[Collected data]
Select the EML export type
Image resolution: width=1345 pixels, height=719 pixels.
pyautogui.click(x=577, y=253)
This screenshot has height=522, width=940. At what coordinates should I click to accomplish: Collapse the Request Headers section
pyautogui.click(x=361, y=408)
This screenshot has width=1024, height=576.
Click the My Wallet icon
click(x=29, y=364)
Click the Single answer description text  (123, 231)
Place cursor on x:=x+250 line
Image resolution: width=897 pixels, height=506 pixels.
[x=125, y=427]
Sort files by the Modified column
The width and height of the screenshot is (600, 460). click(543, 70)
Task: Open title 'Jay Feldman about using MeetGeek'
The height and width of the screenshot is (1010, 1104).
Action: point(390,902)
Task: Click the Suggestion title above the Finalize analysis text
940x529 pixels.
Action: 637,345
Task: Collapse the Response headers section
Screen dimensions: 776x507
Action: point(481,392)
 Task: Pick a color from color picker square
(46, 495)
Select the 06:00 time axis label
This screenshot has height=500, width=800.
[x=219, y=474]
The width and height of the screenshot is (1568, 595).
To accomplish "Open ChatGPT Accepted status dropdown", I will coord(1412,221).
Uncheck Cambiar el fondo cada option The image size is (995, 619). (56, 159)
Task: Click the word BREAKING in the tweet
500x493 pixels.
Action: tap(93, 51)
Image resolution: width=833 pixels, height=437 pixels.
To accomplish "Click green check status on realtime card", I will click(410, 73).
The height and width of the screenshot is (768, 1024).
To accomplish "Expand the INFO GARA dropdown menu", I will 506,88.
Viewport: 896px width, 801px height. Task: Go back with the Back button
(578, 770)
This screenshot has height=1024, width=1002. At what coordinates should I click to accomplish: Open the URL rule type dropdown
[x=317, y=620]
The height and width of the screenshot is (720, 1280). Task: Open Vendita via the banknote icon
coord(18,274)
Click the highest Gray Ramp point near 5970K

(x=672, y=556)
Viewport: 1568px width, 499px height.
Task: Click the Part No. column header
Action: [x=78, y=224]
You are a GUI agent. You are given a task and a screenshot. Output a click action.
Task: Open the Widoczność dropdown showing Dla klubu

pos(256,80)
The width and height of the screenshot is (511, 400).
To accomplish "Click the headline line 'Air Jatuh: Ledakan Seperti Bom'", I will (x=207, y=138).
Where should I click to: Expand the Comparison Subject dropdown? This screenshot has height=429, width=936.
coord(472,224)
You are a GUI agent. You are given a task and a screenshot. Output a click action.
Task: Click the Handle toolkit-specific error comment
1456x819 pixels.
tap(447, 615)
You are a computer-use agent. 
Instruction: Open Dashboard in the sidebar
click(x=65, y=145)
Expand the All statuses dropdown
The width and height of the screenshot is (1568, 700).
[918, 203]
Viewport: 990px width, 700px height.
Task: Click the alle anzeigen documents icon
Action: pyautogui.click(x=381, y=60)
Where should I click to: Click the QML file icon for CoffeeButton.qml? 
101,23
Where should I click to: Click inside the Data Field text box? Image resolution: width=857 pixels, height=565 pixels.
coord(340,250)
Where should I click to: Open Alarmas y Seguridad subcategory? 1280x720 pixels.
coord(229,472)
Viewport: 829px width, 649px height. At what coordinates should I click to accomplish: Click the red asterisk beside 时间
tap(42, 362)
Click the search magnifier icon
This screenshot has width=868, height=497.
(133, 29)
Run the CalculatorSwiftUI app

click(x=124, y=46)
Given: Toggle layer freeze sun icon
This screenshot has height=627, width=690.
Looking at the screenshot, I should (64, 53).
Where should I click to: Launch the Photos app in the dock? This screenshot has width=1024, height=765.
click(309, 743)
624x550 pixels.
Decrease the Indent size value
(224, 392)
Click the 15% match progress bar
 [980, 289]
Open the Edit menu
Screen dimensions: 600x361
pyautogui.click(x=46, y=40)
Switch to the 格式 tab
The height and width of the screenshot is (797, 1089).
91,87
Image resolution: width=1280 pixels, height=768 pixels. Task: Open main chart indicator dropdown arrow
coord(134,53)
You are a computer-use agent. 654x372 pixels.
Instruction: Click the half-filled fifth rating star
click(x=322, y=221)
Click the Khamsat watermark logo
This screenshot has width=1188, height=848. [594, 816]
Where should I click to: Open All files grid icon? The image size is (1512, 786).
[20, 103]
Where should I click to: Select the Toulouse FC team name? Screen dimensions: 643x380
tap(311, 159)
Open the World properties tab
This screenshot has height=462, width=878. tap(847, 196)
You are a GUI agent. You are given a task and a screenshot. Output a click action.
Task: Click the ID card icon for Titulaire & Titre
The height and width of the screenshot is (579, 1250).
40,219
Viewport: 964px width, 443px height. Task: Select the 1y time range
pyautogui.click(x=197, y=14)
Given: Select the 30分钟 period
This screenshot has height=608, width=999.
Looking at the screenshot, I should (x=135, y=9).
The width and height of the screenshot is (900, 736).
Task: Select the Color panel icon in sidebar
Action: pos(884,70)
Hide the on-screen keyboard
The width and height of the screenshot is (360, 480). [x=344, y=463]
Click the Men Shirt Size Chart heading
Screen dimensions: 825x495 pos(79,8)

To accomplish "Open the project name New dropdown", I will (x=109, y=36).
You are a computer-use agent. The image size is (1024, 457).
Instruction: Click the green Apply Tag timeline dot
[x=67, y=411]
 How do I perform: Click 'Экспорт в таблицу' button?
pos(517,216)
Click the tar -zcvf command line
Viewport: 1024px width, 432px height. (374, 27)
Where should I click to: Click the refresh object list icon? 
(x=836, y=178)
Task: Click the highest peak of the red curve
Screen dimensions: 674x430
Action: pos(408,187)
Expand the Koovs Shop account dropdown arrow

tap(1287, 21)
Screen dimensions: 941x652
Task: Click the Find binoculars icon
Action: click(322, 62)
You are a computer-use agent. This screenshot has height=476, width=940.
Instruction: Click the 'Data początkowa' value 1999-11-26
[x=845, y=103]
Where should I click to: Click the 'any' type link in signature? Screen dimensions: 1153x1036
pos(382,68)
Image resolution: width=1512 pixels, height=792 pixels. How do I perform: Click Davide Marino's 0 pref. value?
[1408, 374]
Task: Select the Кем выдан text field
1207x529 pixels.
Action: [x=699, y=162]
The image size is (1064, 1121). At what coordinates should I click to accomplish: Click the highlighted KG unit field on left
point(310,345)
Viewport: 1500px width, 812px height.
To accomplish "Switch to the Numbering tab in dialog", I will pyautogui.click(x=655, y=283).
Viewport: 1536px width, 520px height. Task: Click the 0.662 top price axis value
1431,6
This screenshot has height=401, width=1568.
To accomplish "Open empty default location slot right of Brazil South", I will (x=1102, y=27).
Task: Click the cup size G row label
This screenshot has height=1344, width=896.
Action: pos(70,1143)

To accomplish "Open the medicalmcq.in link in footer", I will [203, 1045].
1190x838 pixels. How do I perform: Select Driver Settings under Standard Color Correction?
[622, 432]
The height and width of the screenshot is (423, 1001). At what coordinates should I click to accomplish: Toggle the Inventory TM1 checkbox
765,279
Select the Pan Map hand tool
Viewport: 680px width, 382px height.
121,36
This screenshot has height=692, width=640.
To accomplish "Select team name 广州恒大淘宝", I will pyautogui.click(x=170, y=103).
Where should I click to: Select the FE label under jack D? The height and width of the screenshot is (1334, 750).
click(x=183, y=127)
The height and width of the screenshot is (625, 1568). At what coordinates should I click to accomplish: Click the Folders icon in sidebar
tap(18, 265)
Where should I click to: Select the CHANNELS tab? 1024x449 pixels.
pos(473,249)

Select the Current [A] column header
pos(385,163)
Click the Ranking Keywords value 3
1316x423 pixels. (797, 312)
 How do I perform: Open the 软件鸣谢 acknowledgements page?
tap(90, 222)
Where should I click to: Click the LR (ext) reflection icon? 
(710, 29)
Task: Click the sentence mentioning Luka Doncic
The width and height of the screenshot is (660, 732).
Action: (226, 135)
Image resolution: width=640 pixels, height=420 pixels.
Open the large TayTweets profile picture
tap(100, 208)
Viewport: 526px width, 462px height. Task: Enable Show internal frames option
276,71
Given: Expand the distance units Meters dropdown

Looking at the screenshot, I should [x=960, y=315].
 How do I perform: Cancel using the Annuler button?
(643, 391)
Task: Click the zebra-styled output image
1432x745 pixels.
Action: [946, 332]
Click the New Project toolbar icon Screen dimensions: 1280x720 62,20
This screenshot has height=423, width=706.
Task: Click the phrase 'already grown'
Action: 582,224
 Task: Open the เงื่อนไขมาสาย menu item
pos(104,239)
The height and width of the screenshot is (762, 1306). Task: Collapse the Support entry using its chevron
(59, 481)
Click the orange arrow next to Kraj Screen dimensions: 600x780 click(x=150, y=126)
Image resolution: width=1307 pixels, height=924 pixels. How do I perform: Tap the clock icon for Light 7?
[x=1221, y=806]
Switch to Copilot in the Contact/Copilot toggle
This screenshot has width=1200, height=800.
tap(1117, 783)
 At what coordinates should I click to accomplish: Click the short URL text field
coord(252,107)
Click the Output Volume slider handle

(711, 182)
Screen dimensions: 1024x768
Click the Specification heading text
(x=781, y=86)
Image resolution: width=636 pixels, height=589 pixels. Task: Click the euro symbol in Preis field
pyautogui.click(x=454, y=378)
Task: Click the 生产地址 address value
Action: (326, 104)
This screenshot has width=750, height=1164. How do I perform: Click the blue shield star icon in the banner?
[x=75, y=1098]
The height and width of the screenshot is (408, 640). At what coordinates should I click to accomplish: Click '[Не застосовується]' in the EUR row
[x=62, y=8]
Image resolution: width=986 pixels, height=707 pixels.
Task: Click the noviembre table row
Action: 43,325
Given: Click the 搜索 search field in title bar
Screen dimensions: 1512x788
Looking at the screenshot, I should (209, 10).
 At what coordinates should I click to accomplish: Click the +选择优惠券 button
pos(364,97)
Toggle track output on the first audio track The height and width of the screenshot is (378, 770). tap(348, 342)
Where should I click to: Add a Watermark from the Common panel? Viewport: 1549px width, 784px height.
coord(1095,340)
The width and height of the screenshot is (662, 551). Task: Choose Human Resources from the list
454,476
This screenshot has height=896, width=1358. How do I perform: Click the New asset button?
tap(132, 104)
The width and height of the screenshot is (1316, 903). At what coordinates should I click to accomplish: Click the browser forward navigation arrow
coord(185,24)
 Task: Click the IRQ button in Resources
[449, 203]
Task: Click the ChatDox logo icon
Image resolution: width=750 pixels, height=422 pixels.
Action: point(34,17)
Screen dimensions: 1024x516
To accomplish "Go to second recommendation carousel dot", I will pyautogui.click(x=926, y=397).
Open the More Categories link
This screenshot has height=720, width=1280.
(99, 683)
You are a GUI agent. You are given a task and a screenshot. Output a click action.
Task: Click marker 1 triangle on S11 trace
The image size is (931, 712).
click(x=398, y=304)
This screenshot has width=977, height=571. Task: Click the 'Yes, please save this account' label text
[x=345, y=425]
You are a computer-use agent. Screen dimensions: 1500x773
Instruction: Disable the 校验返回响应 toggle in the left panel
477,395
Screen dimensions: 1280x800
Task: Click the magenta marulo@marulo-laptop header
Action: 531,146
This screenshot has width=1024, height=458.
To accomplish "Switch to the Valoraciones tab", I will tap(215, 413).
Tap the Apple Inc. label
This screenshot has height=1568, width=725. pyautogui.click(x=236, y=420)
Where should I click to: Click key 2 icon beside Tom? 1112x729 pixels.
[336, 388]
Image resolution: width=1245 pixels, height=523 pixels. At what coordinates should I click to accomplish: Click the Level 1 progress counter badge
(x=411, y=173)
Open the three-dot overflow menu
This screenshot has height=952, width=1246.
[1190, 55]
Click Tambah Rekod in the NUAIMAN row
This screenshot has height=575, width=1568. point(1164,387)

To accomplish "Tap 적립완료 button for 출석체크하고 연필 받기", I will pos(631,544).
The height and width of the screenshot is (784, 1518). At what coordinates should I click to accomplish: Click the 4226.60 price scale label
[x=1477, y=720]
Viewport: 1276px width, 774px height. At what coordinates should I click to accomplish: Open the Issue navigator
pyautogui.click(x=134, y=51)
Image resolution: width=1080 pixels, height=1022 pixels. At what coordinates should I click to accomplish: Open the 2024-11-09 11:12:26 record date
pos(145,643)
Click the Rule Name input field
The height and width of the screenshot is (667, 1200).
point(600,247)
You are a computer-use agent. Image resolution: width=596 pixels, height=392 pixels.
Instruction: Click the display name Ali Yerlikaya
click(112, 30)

◆ Your objective
Among the entries above, which lines include "title"? List them all.

◆ Response below
Task: Open title 'Jay Feldman about using MeetGeek'
Task: Click the Suggestion title above the Finalize analysis text
Given: Click the 搜索 search field in title bar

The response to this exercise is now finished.